§ **DOCUMENT EXTRACT**:
begin

Crossing the data with the Swisscanto report for the same year (using a shortcut because they probably haven’t gathered data from the same pension funds, so don’t take these numbers as scientifically accurate), there would be:

  • roughly 3.792 mios surveyed insured people in 2021.
  • roughly 806 billions of AUM in 2021 handled by the surveyed institutions.

It’s the ratio that interests us so the sampling issue isn’t completely invalidating (though it probably remains significant).

So:

  • 0.1% of AUM as average administrative costs.
  • 0.43% of AUM as average assets management costs.

So roughly 0.53% total, in average.

However
There is a huge! variation between pension funds. Administrative costs vary from 62.- to 712.- per insured person (x11.5). Assets management costs vary from 0.05% to 1.26% (x25!).

end

§ **INFORMATION SUPPLIED**:
begin

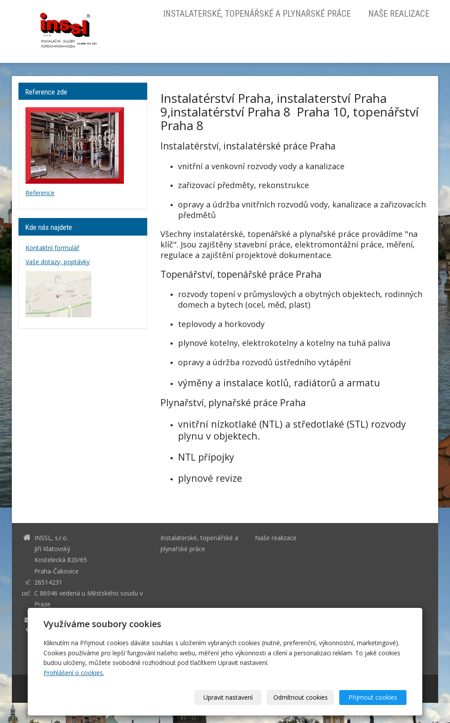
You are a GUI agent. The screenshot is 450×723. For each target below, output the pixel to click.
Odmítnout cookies (300, 697)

end

§ **YOUR TASKS**:
a) List every percentage figure that appears in the text on pension fund costs.
b) Using the text on pension fund costs, answer each question on its own line:
(i) Which report is the data crossed with?
(ii) What range do administrative costs per insured person span?
(iii) About how many surveyed insured people were there in 2021?
c) Extend the text on pension fund costs by picking up directly after its final sentence.

§ **OUTPUTS**:
a) 0.1%, 0.43%, 0.53%, 0.05%, 1.26%

b)
(i) The Swisscanto report for the same year.
(ii) From 62.- to 712.- per insured person.
(iii) Roughly 3.792 mios.

c)
That is not acceptable in my opinion. A solution would be to increase competition by removing the choice from the employers (who are easier to lobby) and giving the choice of pension fund to the insured worker, ala basic health insurance.

This problem should really be handled and it would be easier to communicate on this specific issue toward the general population than on the issue of redistribution between generations.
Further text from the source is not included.